The ceremony at Les Invalides was a call to tears, not to battle. It is not with variety songs that we stimulate courage and will, or recreate the conditions for national fellowship.
After the attacks committed in Paris last January, millions of people paraded in the large cities crying ‘Je suis Charlie’. In the days that followed the attack of 13 November, we have only seen a few sporadic rallies, to which was added the ‘national homage’ presided over by François Hollande in the Court of Honour of Les Invalides. Why this difference?
The attacks of January and those of November are very different. Last January, Islamist terrorists massacred journalists whom they had reproached for having ‘blasphemed’ against Muhammad, then they killed Jews for the sole reason that they were Jewish. It was then easy for the demonstrators, the vast majority of whom were neither Jews nor journalists, to speak of solidarity with ‘Charlie!’ On 13 November, on the contrary, the terrorists did not aim for particular targets. At the Bataclan, they did not demand that the spectators state their origin or religion. They massacred all those who were there without making distinctions regarding age, sex, beliefs, membership, or profession. We thus understood that everyone had become a potential target. This was the equivalent of a cold shower. Even if in these two cases the authors of the attacks were the same (young ‘radicalised’ delinquents), the meanings were equally different. The attack against Charlie Hebdo had a ‘religious’ nature; the one against the Bataclan had a political nature. On 13 November, the terrorists wanted to take action in response to our military engagement in Syria; they were aiming at French foreign policy. Hollande understood this well, insofar as he immediately ordered the French air force to intensify its strikes, while embarking upon a large diplomatic tour. As Dominique Jamet wrote, ‘We cannot make war far away and have peace at home.’ We make war on their homes, they make war on ours. It’s as simple as that.
Many of the victims’ families refused to participate in the ceremony at Les Invalides, because they considered the current government as having been primarily responsible for the attacks. Was this an exaggerated reaction?
Not really. The attack of 13 November took several hours, during which dozens of spectators at the Bataclan were shot like rabbits, before the men of the BRI (the Research and Intervention Brigades, or the French special police forces-Ed.) were even on their way. That already posed a problem. But it is above all the failures of the French intelligence system that should be pointed out. In terms of domestic security, the ‘territorial’ intelligence (the receiving and analysing of the relevant data) is the most vital. The Vigipirate (the French terror alert system, which sometimes deploys soldiers in France-Ed.) or Sentinelle (the name for the deployment of the French Army within France itself following the January 2015 terrorist attacks-Ed.) operations, which patrol the streets with soldiers who have been reduced to the role of security guards, merely provided a visible presence with the solitary aim of reassuring the population without truly protecting it.
Last year, the General Directory of Internal Security (DGSI) succeeded the DCRI, which had been created in 2008 under President Nicolas Sarkozy, from the fusion of the Directory of Territorial Surveillance (DST) – serving a judicial and operational vocation above all – and General Intelligence (RG) – the information service which does not have any judicial role. This hybrid organism, which absorbed all of the faults of its two components, began to rapidly rack up failures and errors (see the Verchère-Urvoas report of 2013). Since it is better able to spy on journalists than fighting against jihadism, the DGSI had a lot of intelligence on thousands of dangerous individuals at its disposal, but, due to its lack of a serious criminological component, it struggled to find the means for identifying those who were actually ready to carry out attacks. In addition, it never understood that the terrorists of today are not like Bin Laden, but are rather young bandits from the ‘hoods’. The attacks of recent years are the result. In Tunisia, after the attack on the Prado Museum, all those responsible for intelligence were dismissed from their positions. We can only regret that the same didn’t happen in France.

■ **Task requirements**:
1. In the text on the Paris attacks, rewrite the part starting at "After the attacks" and ending at "Why this difference?", using "gatherings" in place of "rallies".
2. Answer these from the text on the Paris attacks:
(a) In which part of Les Invalides did François Hollande preside over the "national homage"?
(b) In what year was the DCRI created?
(c) Which report is cited for the failures and errors of the hybrid intelligence body?

■ **Information shown**:

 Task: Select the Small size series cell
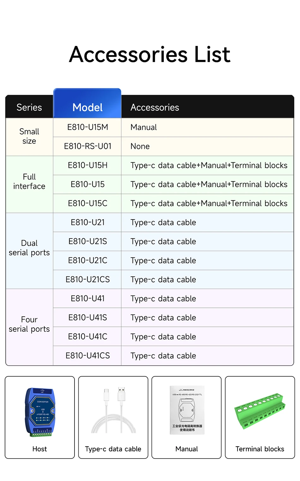point(29,136)
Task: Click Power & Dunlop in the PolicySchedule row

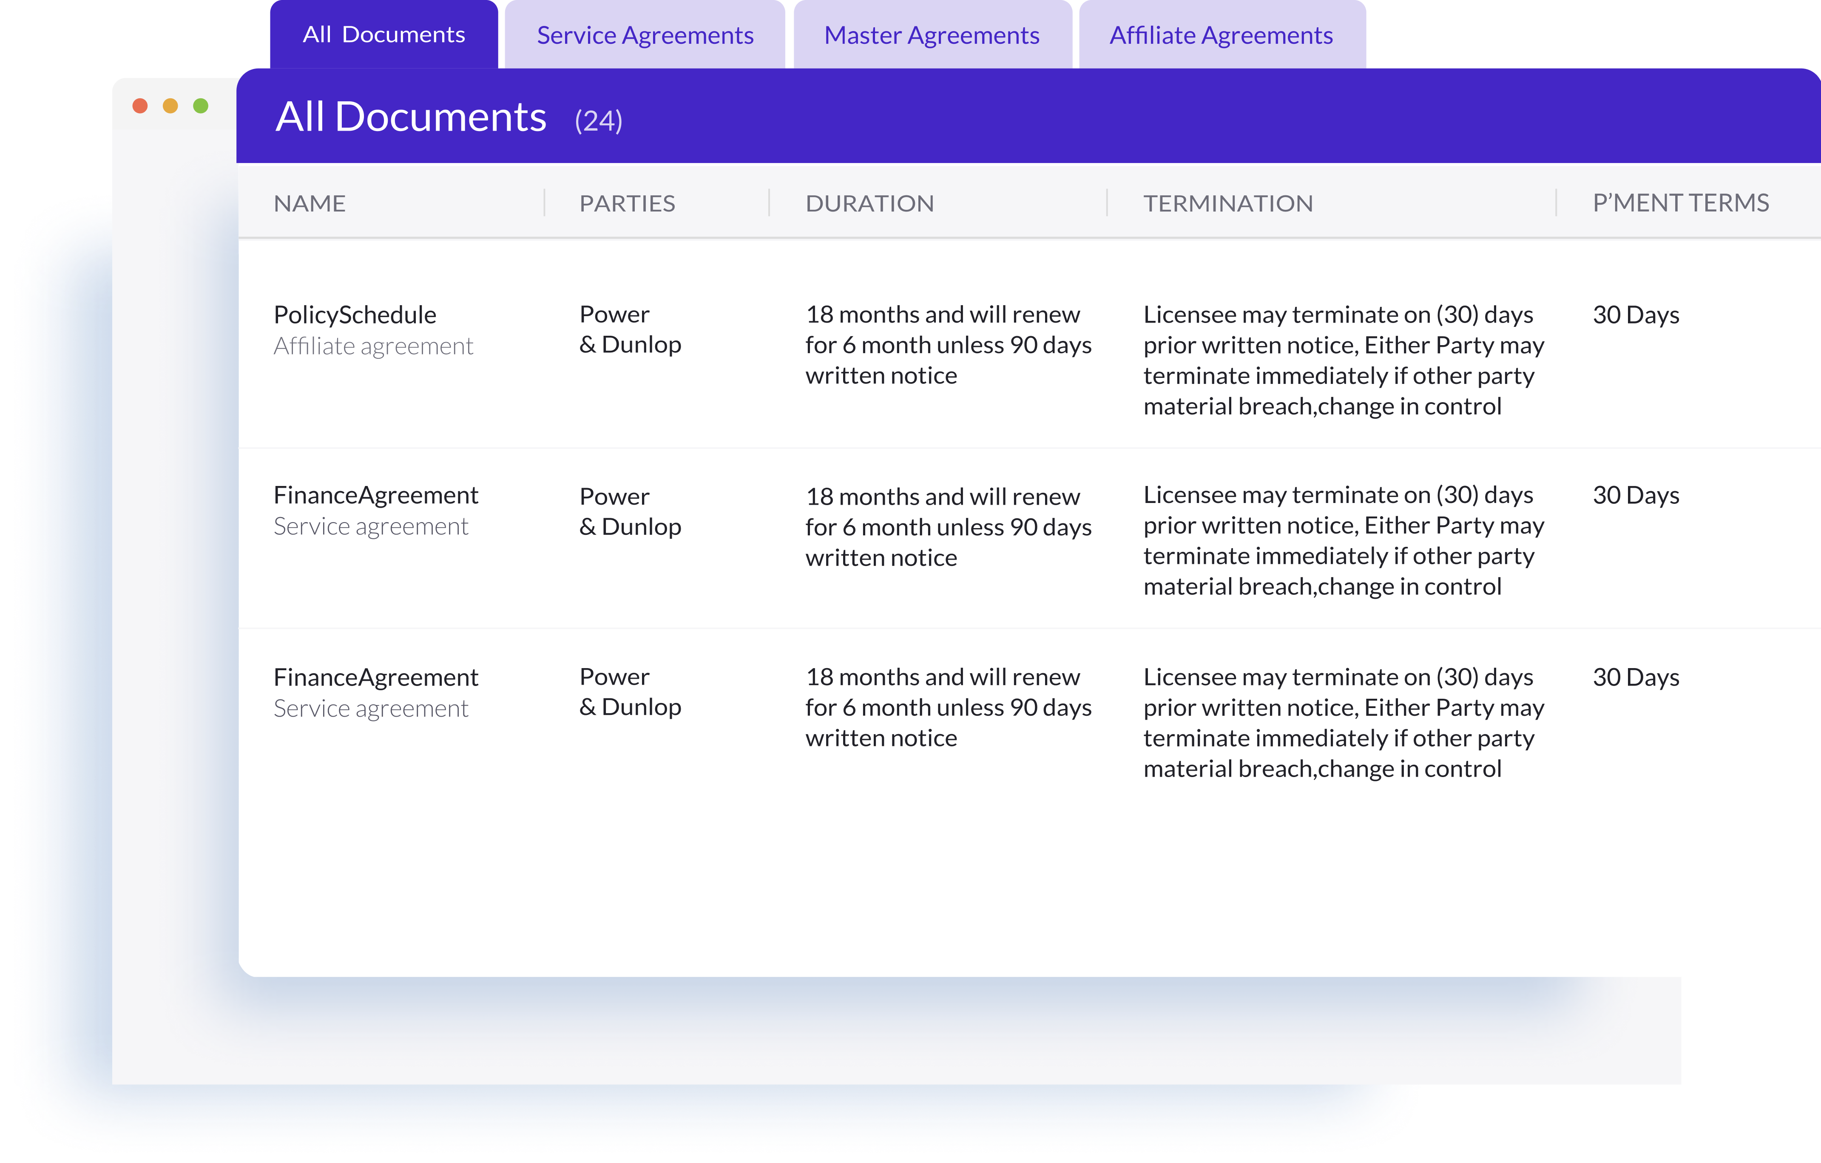Action: pyautogui.click(x=629, y=330)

■ **Final results**:
1.
After the attacks committed in Paris last January, millions of people paraded in the large cities crying ‘Je suis Charlie’. In the days that followed the attack of 13 November, we have only seen a few sporadic gatherings, to which was added the ‘national homage’ presided over by François Hollande in the Court of Honour of Les Invalides. Why this difference?

2.
(a) The Court of Honour
(b) 2008
(c) The Verchère-Urvoas report of 2013